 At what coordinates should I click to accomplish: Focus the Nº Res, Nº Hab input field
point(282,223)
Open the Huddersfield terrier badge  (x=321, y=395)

---

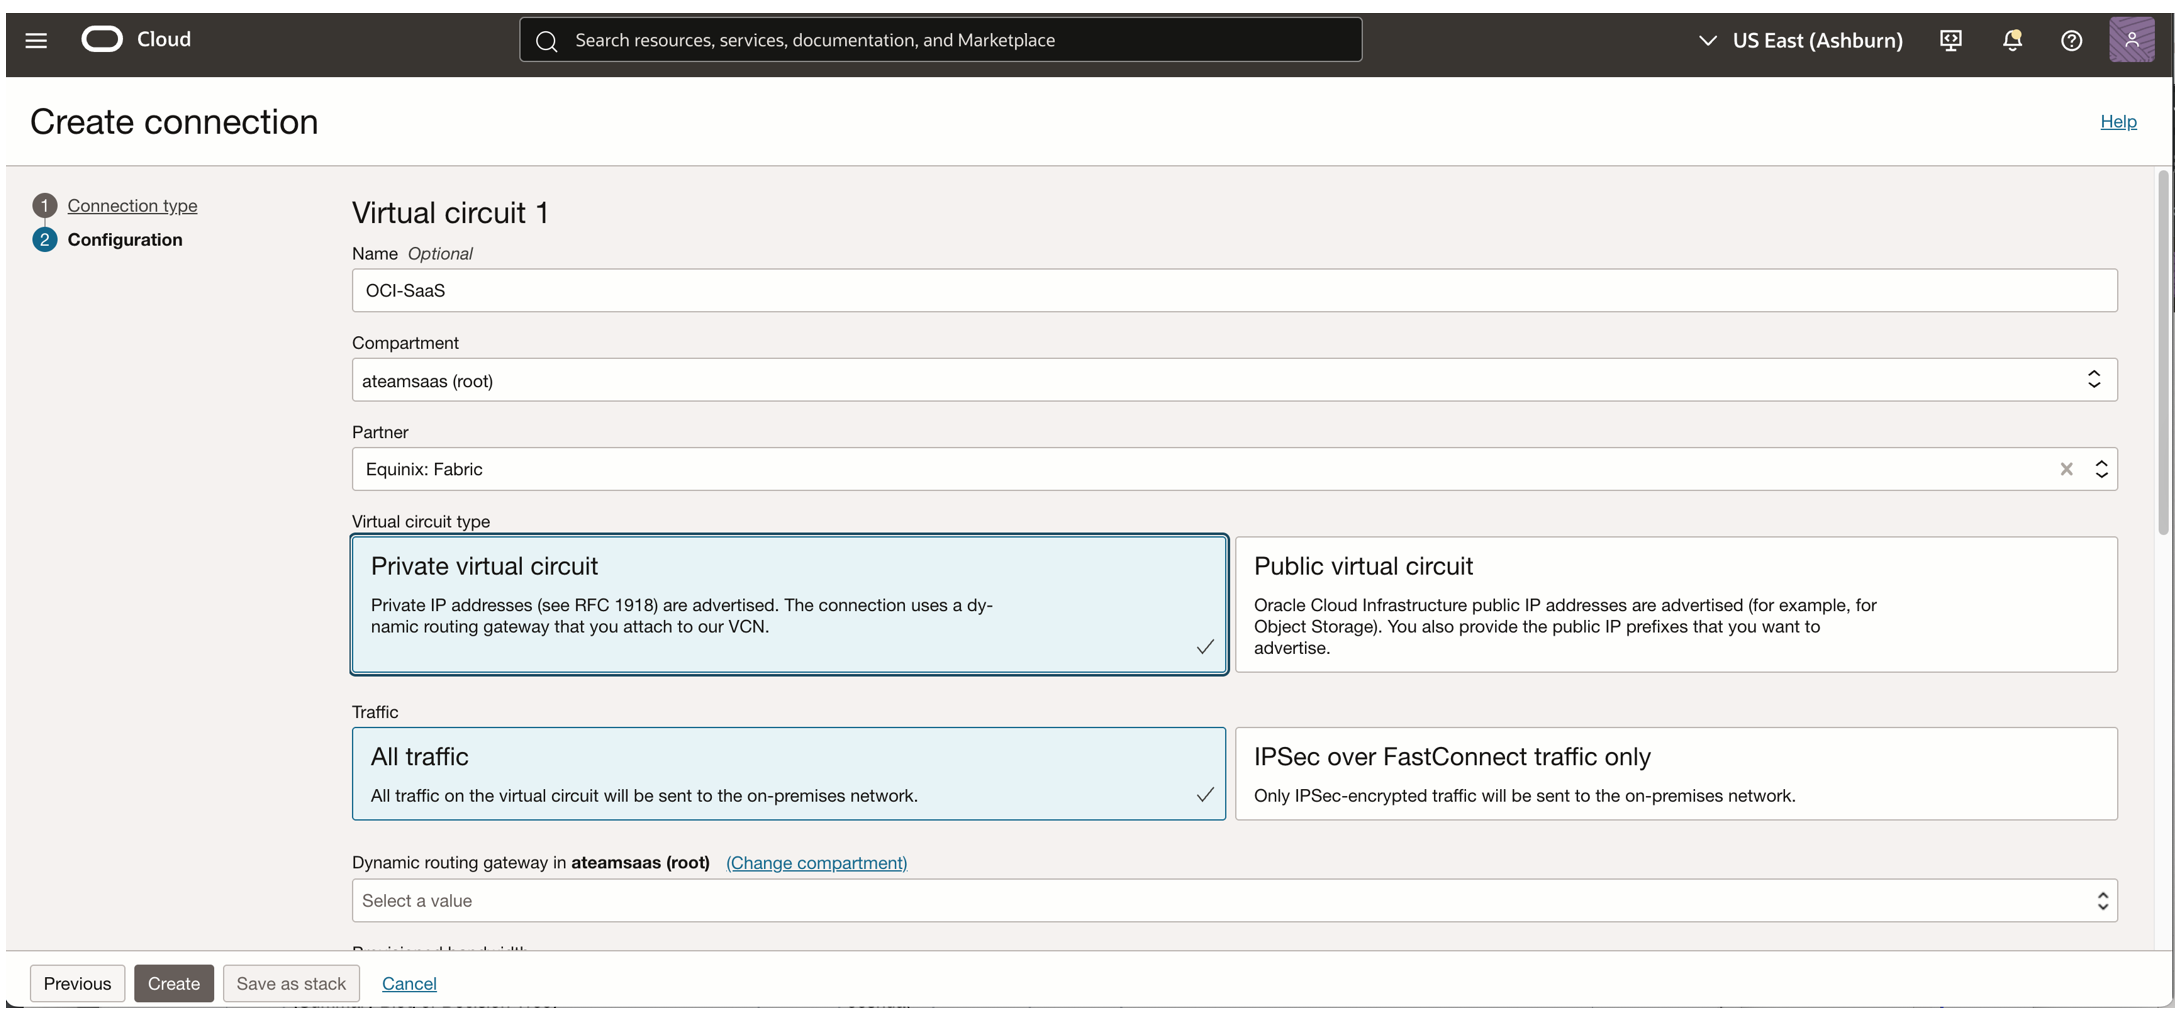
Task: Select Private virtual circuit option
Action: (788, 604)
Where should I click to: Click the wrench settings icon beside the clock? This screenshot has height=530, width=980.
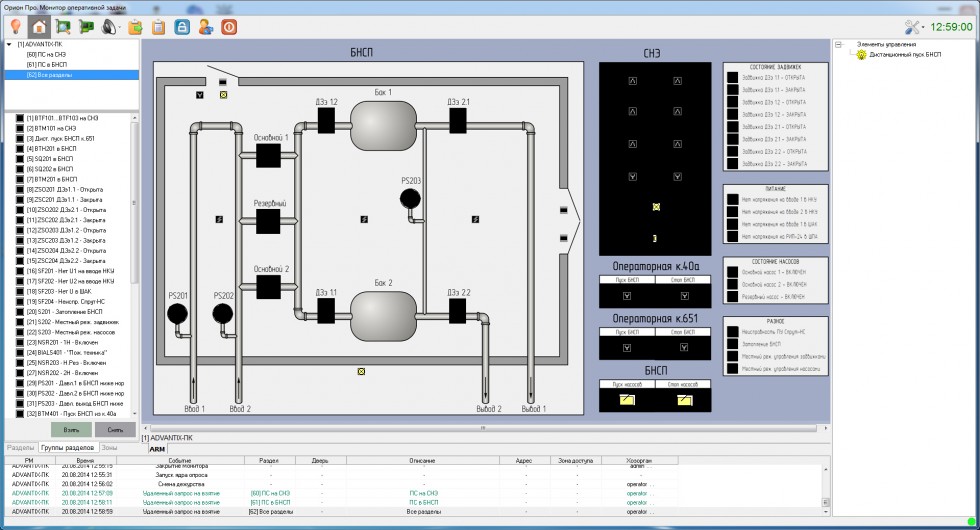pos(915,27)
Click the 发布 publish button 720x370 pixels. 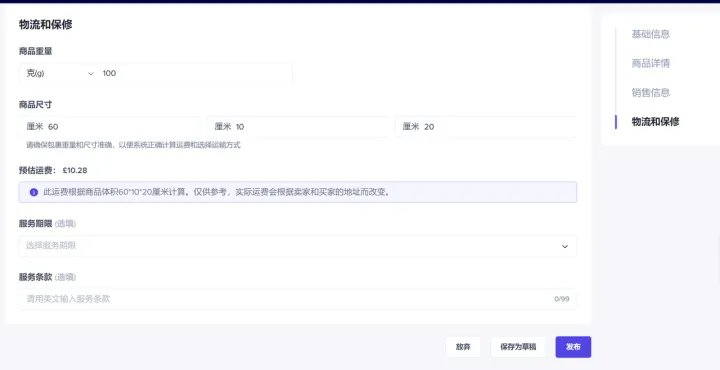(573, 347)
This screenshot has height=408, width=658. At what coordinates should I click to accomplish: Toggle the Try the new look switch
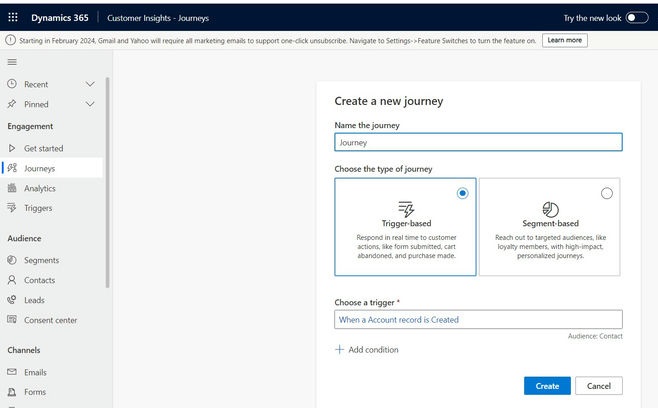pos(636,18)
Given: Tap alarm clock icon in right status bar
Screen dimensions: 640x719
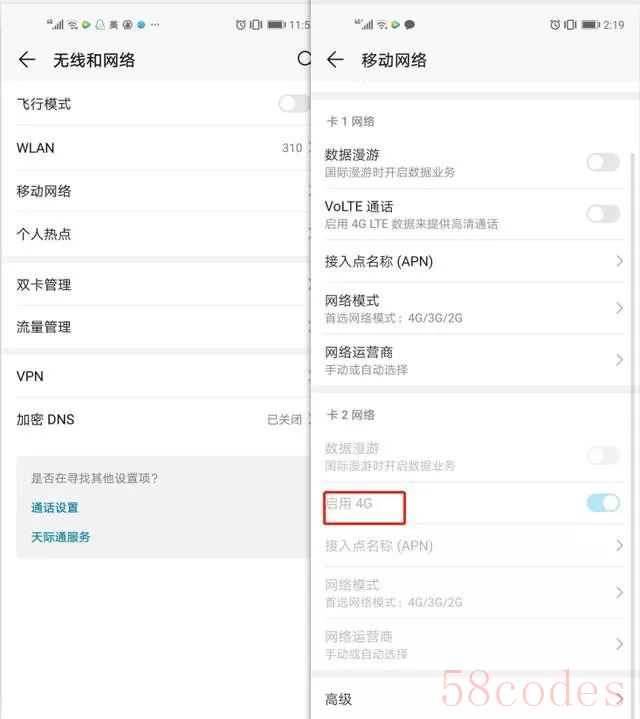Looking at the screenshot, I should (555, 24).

---

Instructions to follow ▸ In the listing above, find the line with "At what coordinates should I click to accomplish: Focus" and the line with "Open the Huddersfield"; output exactly those lines and all lines between them.

Exercise output ▸
 At what coordinates should I click to accomplish: Focus the Nº Res, Nº Hab input field
point(282,223)
Open the Huddersfield terrier badge  (x=321, y=395)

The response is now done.